Malik lay on the covers, boots still on, staring at the ceiling as if it held the answers he couldn't voice. His mind raced through every call, every whispered conversation, every missed clue. He prided himself on seeing the angles, reading between the lines—but somehow, he had missed the one thing that mattered most. Twins. She had been carrying life inside her when she vanished, and he hadn't even known. That stung more than pride. It dug into the place where guilt slept. He remembered her laugh, how she used to mock his endless planning and caution. Had he ever really known what she needed? He rubbed his eyes and sat up slowly. He hadn't contributed much tonight. There is no hard evidence. No clues. But he would not be the one who failed her again.
Dante stood by the small balcony, letting the mountain wind sting his face as punishment. The woman he saw in Sydney has haunted him ever since. Sabrina, but not. Hair dyed, shoulders squared like armor, gaze wary like a fugitive with everything to lose. And now he knew why. She had children. Two. And a man at her side. That last part was carved into him like glass. He didn't know if he was the father—maybe none of them did. But he knew one thing with brutal certainty: he would protect them. Her. The children. Regardless of blood. He pulled the black velvet pouch from his coat, the one with the old photo she once gave him — the one she never knew he kept. Looking at it now, the past bled into the present, sharp and unfinished. He didn't sleep that night. He just kept watch.
Morning came slowly to the mountain estate, filtered through thick clouds and fog clinging stubbornly to the peaks. As was his habit, Zay had risen before dawn, but this time not for training. He stood in the kitchen, hands curled around a cup of cold coffee, staring blankly through the tall windows. The others trickled in one by one. No one had slept well.
Dante was the last to enter, his face pale beneath olive skin, jaw shadowed with a sleepless night. He didn't speak until everyone gathered around the long table.
"I owe you the rest," he said, voice gravelly.
Zay raised a brow. "Then give it."
Dante's gaze flickered to each of them before settling on the untouched whiskey bottle from the night before. He didn't pour. "I found her at the airport."
Silence fell like a curtain.
"Which airport?" Malik asked sharply.
"Sydney. It was three months ago. I wasn't looking for her. I was coming back from a dead-end in Egypt. I thought I was hallucinating at first."
"And?" Malik prompted.
"She looked different. She'd cut her hair short—really short. Dyed it black. Wore these tight fitting clothes that accentuated her frame. But it was her. Her eyes... you don't forget eyes like that."
Zay leaned forward. "Did she see you?"
Dante nodded his head. "I believe she did because when I moved towards puff, she just vanished. Oooh, she is good. Getting her would not be as easy as we thought, not unless she wants to get caught.
"There was a woman with her, and if I am not wrong, she was probably her assistant from the way they stood."
"Exactly."
Zay pushed a sketchpad toward him. "Draw her."
"What?"
"Draw her. You're a sniper. Your memory is a weapon. Use it."
Dante didn't argue. He took the pencil with a steady hand and began sketching. The room remained quiet, the scratch of lead against paper the only sound.

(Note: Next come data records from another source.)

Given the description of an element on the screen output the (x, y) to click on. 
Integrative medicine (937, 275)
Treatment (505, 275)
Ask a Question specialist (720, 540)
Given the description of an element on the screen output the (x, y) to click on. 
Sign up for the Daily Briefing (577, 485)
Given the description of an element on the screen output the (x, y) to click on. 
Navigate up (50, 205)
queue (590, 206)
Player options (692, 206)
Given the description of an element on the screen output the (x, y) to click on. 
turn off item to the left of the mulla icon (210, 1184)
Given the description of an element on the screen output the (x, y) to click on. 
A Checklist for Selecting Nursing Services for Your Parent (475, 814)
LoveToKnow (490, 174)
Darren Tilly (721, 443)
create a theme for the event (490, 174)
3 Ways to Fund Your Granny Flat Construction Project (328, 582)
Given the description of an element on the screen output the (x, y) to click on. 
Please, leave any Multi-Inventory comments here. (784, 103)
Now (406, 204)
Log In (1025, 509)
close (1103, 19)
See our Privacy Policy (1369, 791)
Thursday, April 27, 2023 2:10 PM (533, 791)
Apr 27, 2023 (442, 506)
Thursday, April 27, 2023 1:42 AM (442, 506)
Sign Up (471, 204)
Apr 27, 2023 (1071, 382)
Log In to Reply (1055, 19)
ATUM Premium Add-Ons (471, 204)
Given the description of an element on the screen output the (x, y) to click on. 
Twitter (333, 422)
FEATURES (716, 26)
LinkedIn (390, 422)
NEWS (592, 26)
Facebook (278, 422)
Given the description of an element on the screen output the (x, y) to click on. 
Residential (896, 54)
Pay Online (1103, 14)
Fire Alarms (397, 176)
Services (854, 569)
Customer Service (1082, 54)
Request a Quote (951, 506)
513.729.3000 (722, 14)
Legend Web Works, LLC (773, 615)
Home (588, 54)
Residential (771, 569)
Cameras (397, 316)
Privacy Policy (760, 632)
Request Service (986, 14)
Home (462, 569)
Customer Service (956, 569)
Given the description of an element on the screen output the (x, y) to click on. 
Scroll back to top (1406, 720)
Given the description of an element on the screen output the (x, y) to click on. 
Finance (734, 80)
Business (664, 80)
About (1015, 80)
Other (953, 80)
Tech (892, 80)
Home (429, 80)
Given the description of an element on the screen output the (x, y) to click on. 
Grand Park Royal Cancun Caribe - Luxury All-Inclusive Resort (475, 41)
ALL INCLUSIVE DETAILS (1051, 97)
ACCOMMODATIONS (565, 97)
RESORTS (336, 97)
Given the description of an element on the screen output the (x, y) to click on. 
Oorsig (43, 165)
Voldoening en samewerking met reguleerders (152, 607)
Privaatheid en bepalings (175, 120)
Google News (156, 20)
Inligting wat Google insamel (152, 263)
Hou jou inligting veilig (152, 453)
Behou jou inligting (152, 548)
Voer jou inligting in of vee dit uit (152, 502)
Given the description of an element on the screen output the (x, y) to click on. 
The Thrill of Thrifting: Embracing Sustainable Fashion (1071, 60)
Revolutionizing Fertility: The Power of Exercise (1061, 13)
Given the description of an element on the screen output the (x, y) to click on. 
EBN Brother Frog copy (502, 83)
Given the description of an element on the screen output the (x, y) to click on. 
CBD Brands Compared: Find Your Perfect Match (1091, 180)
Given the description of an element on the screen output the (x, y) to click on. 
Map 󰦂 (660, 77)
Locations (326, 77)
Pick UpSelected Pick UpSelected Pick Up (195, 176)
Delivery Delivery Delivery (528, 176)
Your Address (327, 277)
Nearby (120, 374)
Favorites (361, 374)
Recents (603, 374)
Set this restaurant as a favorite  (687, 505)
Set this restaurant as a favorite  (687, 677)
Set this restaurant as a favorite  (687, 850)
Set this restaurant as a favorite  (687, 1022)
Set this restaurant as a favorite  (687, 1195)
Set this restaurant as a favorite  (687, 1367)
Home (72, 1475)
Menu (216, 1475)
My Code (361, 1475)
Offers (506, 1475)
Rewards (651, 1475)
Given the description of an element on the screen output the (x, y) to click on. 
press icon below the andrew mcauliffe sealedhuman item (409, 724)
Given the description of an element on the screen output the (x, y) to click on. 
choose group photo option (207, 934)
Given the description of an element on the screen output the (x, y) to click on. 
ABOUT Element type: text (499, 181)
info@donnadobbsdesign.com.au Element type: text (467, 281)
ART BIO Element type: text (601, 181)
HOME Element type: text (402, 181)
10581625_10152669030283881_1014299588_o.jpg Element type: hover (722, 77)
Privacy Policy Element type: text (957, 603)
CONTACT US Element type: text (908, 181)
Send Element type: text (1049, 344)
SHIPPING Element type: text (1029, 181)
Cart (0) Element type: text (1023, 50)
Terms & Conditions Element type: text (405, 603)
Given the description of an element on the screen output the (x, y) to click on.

Meanwhile, Malik leaned back with a sigh. "I have nothing tangible. Every trail I've followed led to ashes. She made sure of it. Sabrina's always been good at covering her tracks when she wants to disappear."
Zay scoffed. "That's what she learned from me."
Leo's tone was dry. "No, what she learned from you was how to weaponize paranoia. Disappearing was all her."
Malik shrugged. "I followed up on some chatter in Istanbul. There was a woman matching her description in a tech hub there, fluent in Turkish, working under another name. But the lead died fast. Either it wasn't her, or she knew I was looking."
I want to believe that would still be her. "Sab speaks 6 languages. Where do you think she can't fit?"
"So Zay what are your findings?" Dante asks.